Evaluating Feasibility of Using Wireless Sensor Networks in a Coffee Crop Through Simulation of AODV, AOMDV, DSDV and Their Variants with 802.15.4 Mac Protocol
Ederval Pablo Ferreira da Cruz, Luis Eduardo Gottardo, Franciele, Pereira Rossini, Vinicius de Souza Oliveira, Lucas Cellim Pereira

TL;DR
This study assesses the feasibility of deploying wireless sensor networks in coffee crops by simulating various routing protocols and MAC configurations, demonstrating that certain protocols like AOMDVMOD are suitable for real-world agricultural environments.
Contribution
It evaluates and compares multiple routing protocols with a specific MAC protocol in a coffee crop setting, introducing variants AODVMOD and AOMDVMOD for the first time.
Findings
AOMDVMOD outperforms other protocols in simulations.
Wireless sensor networks are feasible in coffee crop environments.

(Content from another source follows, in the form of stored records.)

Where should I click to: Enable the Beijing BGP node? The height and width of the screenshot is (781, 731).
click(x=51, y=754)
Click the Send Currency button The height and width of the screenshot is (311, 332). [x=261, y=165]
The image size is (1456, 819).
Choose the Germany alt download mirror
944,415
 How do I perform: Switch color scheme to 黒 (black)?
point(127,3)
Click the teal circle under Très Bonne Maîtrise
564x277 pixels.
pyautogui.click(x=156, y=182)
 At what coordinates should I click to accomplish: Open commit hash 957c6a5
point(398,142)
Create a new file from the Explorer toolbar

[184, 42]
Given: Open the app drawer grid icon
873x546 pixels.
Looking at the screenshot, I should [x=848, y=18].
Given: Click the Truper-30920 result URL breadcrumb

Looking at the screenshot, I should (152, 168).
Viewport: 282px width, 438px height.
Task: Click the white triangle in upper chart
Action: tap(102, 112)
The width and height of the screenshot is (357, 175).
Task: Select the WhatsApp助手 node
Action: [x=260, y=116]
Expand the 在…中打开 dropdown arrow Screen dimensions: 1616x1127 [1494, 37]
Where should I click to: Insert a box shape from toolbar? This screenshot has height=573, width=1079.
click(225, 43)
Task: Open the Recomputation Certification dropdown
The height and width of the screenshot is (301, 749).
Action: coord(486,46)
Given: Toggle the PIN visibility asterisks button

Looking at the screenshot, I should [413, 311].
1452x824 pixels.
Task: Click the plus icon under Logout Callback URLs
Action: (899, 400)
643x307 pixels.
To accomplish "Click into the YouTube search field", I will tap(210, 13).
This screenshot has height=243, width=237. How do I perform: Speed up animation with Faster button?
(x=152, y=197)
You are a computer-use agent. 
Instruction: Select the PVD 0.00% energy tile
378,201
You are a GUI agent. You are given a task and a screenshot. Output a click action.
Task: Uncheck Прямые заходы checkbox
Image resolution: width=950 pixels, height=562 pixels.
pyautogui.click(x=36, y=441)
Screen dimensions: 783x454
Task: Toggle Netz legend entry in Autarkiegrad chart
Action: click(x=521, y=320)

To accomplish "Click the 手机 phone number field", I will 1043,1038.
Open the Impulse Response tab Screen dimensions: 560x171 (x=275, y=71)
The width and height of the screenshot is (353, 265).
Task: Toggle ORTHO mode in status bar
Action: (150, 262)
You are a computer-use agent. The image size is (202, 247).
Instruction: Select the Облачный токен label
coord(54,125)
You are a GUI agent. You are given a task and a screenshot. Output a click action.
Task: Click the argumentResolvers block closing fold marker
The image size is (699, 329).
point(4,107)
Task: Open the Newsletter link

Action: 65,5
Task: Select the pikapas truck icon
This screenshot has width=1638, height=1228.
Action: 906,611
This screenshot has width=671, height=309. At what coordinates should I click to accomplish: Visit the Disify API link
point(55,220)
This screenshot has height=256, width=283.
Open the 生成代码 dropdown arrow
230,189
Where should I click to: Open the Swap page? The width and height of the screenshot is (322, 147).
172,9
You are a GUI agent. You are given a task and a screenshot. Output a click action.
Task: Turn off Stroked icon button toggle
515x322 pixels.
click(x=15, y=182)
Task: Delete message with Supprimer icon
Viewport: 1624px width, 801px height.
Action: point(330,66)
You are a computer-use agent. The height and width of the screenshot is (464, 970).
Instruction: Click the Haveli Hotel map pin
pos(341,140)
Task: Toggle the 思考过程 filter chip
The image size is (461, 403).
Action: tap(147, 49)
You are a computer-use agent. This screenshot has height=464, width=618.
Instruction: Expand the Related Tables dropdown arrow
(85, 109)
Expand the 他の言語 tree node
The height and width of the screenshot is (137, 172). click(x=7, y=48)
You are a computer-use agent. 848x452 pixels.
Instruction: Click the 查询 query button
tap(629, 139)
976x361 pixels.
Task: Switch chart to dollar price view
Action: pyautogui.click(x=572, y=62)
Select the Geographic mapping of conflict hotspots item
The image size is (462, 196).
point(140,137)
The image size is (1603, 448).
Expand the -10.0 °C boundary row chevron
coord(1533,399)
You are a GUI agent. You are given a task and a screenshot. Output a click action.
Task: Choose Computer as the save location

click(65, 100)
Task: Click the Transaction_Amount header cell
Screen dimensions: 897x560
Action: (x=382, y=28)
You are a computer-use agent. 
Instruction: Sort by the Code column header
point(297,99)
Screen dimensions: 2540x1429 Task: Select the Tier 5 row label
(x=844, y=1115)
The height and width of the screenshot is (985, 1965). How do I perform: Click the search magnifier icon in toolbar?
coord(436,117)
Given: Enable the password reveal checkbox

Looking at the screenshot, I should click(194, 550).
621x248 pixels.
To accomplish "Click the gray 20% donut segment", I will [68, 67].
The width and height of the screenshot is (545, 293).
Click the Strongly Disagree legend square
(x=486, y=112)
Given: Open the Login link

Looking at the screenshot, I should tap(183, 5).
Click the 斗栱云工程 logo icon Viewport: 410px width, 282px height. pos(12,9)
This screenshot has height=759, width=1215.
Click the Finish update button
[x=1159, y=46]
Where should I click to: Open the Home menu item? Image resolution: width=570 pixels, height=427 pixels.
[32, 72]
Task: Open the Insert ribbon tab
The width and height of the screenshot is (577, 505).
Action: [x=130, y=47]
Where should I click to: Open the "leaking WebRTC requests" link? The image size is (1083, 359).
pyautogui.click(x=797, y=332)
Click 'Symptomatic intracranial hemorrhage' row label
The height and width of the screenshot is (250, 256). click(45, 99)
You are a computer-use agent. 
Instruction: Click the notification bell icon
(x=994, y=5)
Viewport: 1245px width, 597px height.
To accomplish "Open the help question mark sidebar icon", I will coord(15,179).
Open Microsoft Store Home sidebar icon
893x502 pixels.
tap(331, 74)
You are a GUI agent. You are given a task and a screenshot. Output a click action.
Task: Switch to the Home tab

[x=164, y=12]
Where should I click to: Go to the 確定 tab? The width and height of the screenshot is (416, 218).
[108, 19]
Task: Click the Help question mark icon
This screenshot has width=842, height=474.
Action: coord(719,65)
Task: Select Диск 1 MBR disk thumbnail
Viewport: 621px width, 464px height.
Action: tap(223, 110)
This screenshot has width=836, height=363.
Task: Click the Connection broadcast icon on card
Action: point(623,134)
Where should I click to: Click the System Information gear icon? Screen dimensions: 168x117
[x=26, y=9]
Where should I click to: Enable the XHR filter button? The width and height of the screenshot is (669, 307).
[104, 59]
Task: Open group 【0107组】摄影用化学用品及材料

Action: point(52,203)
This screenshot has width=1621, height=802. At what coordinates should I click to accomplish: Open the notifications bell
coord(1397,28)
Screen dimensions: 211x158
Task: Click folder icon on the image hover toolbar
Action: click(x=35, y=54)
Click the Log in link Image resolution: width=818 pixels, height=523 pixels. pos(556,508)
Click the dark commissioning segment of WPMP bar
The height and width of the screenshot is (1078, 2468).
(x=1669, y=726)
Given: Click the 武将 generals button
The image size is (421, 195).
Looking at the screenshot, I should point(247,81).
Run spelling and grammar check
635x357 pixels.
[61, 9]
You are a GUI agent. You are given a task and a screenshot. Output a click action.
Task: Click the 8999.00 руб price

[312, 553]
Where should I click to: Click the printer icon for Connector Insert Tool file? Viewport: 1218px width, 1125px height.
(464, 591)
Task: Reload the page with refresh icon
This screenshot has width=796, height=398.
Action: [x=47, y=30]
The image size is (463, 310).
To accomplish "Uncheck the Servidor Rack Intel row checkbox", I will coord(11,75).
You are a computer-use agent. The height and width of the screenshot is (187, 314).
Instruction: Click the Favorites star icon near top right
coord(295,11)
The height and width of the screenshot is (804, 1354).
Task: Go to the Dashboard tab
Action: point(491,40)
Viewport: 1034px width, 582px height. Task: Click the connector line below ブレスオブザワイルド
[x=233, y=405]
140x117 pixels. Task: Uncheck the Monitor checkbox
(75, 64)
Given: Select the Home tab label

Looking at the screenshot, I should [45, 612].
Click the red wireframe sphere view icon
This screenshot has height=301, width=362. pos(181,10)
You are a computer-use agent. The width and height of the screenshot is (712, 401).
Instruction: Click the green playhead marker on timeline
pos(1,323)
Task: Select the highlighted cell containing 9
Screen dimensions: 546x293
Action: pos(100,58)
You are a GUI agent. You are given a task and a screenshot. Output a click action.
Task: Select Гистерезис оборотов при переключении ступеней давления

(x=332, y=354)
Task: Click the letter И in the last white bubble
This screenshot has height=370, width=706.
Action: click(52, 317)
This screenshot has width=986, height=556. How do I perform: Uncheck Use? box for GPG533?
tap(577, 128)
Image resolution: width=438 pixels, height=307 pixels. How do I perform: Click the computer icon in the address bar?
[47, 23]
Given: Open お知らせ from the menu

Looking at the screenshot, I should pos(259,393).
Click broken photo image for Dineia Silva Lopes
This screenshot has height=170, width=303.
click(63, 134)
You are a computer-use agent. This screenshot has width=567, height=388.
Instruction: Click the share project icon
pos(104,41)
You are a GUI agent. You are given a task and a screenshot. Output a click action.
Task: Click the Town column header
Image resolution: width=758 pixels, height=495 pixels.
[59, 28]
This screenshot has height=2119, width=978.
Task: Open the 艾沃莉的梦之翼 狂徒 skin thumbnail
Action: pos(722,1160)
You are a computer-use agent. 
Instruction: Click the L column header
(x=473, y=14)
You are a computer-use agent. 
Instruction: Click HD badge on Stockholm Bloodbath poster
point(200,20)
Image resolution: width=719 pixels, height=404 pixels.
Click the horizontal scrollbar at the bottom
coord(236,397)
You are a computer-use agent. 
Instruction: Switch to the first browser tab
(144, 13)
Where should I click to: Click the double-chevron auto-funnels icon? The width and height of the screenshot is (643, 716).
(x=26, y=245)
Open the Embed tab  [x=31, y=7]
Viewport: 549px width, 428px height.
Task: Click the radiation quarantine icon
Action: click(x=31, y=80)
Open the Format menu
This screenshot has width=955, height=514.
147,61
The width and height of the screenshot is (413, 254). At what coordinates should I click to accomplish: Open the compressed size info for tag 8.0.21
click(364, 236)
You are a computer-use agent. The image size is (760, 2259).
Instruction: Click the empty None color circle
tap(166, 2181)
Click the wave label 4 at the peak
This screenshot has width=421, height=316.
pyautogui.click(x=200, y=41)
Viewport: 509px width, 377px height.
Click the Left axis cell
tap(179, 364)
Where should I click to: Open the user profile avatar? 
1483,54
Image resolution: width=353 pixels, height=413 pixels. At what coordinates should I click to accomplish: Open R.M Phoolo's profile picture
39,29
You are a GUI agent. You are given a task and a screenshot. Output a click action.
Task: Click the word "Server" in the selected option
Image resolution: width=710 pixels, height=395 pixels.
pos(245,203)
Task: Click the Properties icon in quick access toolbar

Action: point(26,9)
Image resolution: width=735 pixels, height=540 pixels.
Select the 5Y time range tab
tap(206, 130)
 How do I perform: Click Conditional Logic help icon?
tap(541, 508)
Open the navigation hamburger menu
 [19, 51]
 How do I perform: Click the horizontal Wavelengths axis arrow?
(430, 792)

Simulation results support practical deployment of WSNs in agriculture.
Abstract
A Wireless Sensor Networks is a network formed with sensors that have characteristics to sensor an area to extract a specific metric, depending of the application. We would like to analyse the feasibility to use sensors in a coffee crop. In this work we are evaluating routing protocols using real dimensions and characteristics of a coffee crop. We evaluate, through simulation, AODV, DSDV and AOMDV and two variants known in this work as AODVMOD and AOMDVMOD with 802.15.4 MAC Protocol. For this comparison, we defined three performance metrics: Packet Delivery Ratio (PDR), End -to-End Delay and Average Energy Consumption. Simulation results show that AOMDVMOD overall, outperforms others routing protocols evaluated, showing that is possible to use WSN in a real coffee crop environment.